---- Document text

What do I intend for Phano? Right now, it’s a publication and a website. It uses storytelling as a way to speculate and make sense of the future. I hope that it will move artfully between fiction and nonfiction through the liminal spaces between literary journals and genre fiction zines, between technology mags and strategic foresight blogs and far-horizon whitepapers from think tanks. And what shapes could such a publication sustain? What’s the value of the speculative word nowadays? I have some hunches about reaching beyond selling media or forecasting or pulling rabbits out of hats for deep pockets.
When it comes to the future, I’m interested in cultivating wonder as a state of mind. Were you ever shown something, perhaps on a screen or a page, to then come away with a new way of seeing? Something resonated with you. You had to sit with it for some time to process before sharing with everyone what you saw on the other side of it. There’s something special about a clear and uncertain mind that has been given ideas from strange frontiers to play with. A mind like that, open to possibilities, is drawn back like an arrow.

--------

What to do:
• a. Print the stretch of the Phano passage from "What do I intend" through "for deep pockets.".
• b. According to the Phano passage, what two forms does Phano currently take?

---- Given information

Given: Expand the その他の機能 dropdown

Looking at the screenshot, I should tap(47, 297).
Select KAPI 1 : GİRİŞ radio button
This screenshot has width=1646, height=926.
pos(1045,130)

--------

Per-task answers:
• a.
What do I intend for Phano? Right now, it’s a publication and a website. It uses storytelling as a way to speculate and make sense of the future. I hope that it will move artfully between fiction and nonfiction through the liminal spaces between literary journals and genre fiction zines, between technology mags and strategic foresight blogs and far-horizon whitepapers from think tanks. And what shapes could such a publication sustain? What’s the value of the speculative word nowadays? I have some hunches about reaching beyond selling media or forecasting or pulling rabbits out of hats for deep pockets.

• b. A publication and a website.